Search each line below for the word "will" and list those that contain it.

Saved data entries
┌──
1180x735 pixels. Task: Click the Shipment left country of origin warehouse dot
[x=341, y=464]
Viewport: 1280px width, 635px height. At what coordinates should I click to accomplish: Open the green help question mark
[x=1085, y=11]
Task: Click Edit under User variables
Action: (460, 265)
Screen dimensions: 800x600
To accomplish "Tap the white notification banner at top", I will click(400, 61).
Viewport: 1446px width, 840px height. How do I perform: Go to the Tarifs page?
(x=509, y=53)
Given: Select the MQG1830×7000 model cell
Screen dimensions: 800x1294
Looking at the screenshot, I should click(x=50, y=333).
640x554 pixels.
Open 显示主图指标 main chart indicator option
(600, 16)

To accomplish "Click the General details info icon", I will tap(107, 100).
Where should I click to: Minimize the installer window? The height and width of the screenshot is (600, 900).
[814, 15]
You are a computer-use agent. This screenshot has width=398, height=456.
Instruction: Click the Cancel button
└──
# Task answer
To accomplish "Tap the white notification banner at top", I will click(400, 61).
To accomplish "Click the General details info icon", I will tap(107, 100).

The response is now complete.